Monks, magic and the scientific method

One of the best parts of being a documentary filmmaker is that everyday work can take you on incredible trips and connect you with inspiring people around the globe. Recently, one of our field producers, Mark Jackson, embarked on one such trip from his home in Cape Town, South Africa, to Bangalore, India. His goal was to create a short film to provide a taste of the Science for Monks program, which our friends at the Sager Family Traveling Foundation & Roadshow sponsor. Here are some of his recollections of the experience.

I like to think that I learn from each person I meet while producing a short film, but working with the Tibetan monks in India stands out as a particularly special job.The focal point of the Science for Monks program is the Dalai Lama Institute for Science, which is located about 100 kilometers outside Bangalore. It wasn’t easy to get there. I had a middle-of-the-night layover in Dubai, and my taxi ride from Bangalore proper out to the center was far from tranquil. In the old city, the streets were packed with people and cows and bikes and rickshaws and everything from 1950s taxis to the very latest high-tech, top-of-the-range cars and buses, all going in different directions.

By the time I arrived at the institute, I was expecting a stunning monastery set against a mountainous backdrop. What I found was a half-finished collection of buildings on the side of the road. No paint on the walls. No tile on the floor. In places, exposed rebar jutted from the cinderblock. My apartment was located just down the hill from the teaching academy and was spartan to say the least, with a cot in the corner, a few curtains on the wall, and a window overlooking a yard where people were burning grass. Suffice it to say, I wasn’t sure exactly what I had gotten myself into.Then I met the monks. They were an amazing group of people, about thirty or so in number ranging in age though mostly in their twenties and thirties. I was immediately welcomed over lunch with doughballs, fried bean curry, fried cabbage, and lentil soup—a meal they prepared themselves and eat most every day. They laughed a lot and played jokes on each other. In some ways they were surprisingly modern. I was amazed to see most of them pull out cell phones, and more than a few, it turned out, had iPads. One of the western scientists told me that he was flabbergasted when he first arrived to learn that most of the monks had Facebook profiles and engaged in social media on a regular basis.I started filming the monks that afternoon. My goal for the film was twofold. The first was to offer a taste of how the development of science learning in monasteries can help Tibetan Buddhism stay with the times and expand its influence. The Science for Monks program started in 2001 in response to the Dalai Lama’s request to introduce science education to the monastic curriculum. Since that time, Science for Monks has brought Western scientists to India to implement workshops designed to share salient concepts of Western science with Tibetan monastics in exile. The Sager Family Foundation is a critical partner for the program. The foundation works with the Library of Tibetan Works & Archivesto attend an upcoming Science for Monks exhibit in San Francisco. to grow and sustain the Library’s historic undertaking. The second purpose of my film was to inspire potential donors and partners to support the program and to attend an upcoming Science for Monks exhibit in San Francisco.
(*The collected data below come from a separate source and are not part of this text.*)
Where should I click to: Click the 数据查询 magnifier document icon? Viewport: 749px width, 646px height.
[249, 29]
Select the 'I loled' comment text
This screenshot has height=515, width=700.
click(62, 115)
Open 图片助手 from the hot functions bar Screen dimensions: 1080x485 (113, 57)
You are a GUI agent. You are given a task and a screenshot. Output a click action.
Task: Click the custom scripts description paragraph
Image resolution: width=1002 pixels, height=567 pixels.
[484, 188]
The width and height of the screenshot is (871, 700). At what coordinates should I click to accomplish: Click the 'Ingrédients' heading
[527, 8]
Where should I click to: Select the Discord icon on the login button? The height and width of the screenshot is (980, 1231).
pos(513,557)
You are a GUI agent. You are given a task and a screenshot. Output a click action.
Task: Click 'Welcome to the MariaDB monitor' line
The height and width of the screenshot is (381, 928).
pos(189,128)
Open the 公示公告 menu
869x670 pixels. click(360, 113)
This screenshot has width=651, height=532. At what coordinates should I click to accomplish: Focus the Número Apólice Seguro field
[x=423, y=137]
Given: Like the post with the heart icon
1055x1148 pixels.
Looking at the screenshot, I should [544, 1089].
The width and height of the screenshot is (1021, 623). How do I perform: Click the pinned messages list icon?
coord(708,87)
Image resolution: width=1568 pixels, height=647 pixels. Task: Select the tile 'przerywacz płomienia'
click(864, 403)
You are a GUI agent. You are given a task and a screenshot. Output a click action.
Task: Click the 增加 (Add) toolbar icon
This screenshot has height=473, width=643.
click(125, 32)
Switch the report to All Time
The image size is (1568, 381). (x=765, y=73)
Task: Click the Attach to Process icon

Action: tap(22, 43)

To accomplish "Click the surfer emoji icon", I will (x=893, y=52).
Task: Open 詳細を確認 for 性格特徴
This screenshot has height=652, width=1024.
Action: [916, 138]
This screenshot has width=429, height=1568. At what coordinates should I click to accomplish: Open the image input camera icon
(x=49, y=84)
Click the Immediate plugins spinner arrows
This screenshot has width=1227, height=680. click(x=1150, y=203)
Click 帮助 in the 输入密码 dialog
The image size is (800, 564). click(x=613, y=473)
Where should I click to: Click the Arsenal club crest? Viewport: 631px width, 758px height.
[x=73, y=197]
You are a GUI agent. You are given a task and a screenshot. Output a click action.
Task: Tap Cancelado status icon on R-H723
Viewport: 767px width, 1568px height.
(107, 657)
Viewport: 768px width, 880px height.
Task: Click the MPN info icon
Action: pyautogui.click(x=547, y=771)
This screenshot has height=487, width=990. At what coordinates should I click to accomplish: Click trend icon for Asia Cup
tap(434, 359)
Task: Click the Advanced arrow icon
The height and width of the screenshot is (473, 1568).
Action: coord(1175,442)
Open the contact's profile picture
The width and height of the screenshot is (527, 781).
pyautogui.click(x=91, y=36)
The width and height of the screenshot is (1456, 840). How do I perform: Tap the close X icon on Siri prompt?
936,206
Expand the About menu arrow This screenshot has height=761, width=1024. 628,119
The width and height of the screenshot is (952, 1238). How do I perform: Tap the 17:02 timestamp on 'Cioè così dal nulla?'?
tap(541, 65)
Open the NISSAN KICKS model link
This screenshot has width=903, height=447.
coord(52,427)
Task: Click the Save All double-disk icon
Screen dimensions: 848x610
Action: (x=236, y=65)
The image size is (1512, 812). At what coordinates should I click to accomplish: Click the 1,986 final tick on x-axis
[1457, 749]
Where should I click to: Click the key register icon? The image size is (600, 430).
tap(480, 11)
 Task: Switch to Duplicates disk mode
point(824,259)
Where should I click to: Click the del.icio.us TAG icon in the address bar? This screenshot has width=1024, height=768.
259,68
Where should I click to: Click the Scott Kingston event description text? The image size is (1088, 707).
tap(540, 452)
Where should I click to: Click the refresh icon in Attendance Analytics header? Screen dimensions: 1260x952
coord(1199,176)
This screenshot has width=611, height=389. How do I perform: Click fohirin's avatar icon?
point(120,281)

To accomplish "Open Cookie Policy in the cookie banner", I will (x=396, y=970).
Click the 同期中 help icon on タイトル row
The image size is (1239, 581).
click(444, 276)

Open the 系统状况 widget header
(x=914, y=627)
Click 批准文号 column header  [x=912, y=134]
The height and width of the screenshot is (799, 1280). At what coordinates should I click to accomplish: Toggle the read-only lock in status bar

Filming was in some ways a challenging experience; it was hot out (about 95 degrees Fahrenheit) and given my schedule we didn’t have much time to work with. The center had some electricity, but there were few lights on after nightfall, which made filming after sundown or before sunrise impossible. But these are also the joys of being a documentary filmmaker, making it work no matter the setting or the obstacles. And it’s a big appeal of working on a micro-documentary project: you get the freedom to be a real filmmaker, not just a technician in a cookie-cutter setting.

As it turned out, the monks were incredibly comfortable on camera, making it easy to capture them at work, where their studious calm and compassion were contagious. Through the process of filming over a three-day period, I came to better understand what monks do and how they operate. Simply put, monks focus on peace and humanity. They spend all day discussing how to rid your heart of anger, hate, and all the troubles that we carry. I watched as they compiled an astounding list of questions for western scientists. Questions like: “You don’t work with religious leaders, yet you work with politicians. Why?” or “Why make weapons that kill?” and “What is science really doing for the majority of people in the world, who are poor?”

In an interview on the second day I asked a monk, “What is it about Buddhism that Westerners get wrong?” His reply: “Westerners think Buddhism is magic. We have some rituals, but it’s not much magic.” Over lunch he explained a bit more, something to the effect that perhaps Westerners have forgotten that all life is magic. I got to feel a bit of that magic the day I left, when I awoke at sunrise to film a 15-minute prayer meditation, the scene that starts the microdoc. I left those monks with my heart full and promising myself to come back and spend more time with them … one day soon.